Your assignment => The lines from the top of the data down to the line with "Open the search engine dropdown" should be repeated exactly, both ends included.

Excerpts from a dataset
┄┄┄┄┄┄┄┄┄┄┄┄┄┄┄┄┄┄┄┄

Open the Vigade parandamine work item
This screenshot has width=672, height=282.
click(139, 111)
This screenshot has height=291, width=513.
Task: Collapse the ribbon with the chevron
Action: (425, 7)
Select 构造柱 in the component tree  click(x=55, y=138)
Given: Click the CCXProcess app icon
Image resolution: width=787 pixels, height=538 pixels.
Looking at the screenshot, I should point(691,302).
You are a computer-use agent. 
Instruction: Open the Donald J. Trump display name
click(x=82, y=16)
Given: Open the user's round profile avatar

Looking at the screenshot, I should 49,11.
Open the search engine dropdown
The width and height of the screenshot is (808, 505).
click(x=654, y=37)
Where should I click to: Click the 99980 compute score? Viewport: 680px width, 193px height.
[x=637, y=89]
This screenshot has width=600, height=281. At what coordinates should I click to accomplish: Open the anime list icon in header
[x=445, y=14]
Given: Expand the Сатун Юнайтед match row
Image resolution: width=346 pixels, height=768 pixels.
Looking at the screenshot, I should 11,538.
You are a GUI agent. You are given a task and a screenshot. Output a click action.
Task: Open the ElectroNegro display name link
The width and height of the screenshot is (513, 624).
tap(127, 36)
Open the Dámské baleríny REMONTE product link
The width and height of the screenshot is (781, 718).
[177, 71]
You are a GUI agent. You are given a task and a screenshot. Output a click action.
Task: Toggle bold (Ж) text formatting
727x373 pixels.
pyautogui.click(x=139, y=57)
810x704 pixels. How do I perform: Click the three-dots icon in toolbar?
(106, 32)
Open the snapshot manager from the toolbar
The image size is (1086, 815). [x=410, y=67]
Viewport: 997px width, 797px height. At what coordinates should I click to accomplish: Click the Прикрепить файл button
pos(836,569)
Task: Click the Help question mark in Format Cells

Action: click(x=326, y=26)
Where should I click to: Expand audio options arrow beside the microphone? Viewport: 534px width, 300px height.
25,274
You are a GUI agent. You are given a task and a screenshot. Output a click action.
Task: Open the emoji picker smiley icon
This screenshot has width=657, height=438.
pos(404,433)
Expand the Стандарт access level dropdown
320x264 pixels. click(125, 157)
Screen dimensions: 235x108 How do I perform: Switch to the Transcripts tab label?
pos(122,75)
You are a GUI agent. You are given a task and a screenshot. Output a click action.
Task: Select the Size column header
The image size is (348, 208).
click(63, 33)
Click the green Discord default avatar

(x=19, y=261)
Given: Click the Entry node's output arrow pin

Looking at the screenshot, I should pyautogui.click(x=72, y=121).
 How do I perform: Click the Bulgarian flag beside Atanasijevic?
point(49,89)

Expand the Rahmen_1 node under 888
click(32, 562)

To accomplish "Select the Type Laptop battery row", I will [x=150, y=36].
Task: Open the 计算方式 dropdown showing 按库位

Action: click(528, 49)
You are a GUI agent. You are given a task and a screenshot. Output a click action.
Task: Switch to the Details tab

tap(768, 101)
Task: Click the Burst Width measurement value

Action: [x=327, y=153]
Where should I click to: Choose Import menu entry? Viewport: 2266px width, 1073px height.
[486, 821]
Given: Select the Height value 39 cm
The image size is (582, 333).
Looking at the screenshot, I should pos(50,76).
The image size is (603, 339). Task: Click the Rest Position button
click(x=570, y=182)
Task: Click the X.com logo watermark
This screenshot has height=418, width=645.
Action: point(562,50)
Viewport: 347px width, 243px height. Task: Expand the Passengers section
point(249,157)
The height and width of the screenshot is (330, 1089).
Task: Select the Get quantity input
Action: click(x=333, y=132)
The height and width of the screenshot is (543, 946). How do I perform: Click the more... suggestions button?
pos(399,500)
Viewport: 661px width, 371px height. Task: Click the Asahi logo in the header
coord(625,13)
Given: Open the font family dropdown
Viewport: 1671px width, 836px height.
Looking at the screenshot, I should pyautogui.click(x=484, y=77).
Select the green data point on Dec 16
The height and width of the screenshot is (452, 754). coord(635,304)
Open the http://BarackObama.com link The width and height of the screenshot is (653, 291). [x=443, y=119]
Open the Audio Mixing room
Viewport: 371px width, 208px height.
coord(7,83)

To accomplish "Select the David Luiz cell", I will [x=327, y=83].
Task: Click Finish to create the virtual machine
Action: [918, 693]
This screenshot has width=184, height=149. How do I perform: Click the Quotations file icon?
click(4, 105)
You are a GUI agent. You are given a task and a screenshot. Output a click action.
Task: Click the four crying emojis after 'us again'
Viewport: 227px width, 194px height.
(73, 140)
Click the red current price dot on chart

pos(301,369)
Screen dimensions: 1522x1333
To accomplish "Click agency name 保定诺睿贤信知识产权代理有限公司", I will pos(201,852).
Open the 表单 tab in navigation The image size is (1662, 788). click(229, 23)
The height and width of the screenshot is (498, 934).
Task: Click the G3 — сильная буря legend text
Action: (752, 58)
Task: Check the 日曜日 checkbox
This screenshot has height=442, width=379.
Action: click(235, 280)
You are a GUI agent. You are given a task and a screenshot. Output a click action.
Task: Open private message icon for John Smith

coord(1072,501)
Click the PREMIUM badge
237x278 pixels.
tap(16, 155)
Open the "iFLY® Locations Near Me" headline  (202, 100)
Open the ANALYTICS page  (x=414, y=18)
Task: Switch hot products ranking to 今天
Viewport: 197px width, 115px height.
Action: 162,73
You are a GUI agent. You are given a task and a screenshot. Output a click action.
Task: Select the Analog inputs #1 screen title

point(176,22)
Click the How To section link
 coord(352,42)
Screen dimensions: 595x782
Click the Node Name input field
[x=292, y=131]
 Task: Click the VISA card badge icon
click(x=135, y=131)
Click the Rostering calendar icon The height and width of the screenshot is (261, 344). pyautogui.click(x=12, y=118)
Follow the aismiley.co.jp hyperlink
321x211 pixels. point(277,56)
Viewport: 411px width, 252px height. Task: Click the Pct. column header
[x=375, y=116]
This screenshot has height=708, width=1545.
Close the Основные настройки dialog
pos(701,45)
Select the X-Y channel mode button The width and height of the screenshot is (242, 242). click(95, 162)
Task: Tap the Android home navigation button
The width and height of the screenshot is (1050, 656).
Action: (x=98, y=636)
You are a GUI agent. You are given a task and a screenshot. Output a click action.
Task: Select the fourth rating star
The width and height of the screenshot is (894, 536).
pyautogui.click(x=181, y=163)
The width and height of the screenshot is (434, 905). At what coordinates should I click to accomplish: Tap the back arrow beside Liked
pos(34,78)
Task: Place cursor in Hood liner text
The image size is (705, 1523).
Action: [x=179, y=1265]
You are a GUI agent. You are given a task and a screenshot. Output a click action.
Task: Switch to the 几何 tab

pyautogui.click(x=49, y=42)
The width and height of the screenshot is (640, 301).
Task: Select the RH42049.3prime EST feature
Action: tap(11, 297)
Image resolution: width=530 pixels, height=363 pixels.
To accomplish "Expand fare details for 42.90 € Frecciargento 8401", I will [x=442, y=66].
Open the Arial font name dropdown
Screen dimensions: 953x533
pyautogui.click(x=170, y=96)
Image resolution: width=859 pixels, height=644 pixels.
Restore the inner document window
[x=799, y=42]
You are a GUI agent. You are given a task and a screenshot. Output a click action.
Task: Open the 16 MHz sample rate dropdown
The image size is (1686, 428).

┄┄┄┄┄┄┄┄┄┄┄┄┄┄┄┄┄┄┄┄

Expected answer =>
Open the Vigade parandamine work item
This screenshot has width=672, height=282.
click(139, 111)
This screenshot has height=291, width=513.
Task: Collapse the ribbon with the chevron
Action: (425, 7)
Select 构造柱 in the component tree  click(x=55, y=138)
Given: Click the CCXProcess app icon
Image resolution: width=787 pixels, height=538 pixels.
Looking at the screenshot, I should point(691,302).
You are a computer-use agent. 
Instruction: Open the Donald J. Trump display name
click(x=82, y=16)
Given: Open the user's round profile avatar

Looking at the screenshot, I should 49,11.
Open the search engine dropdown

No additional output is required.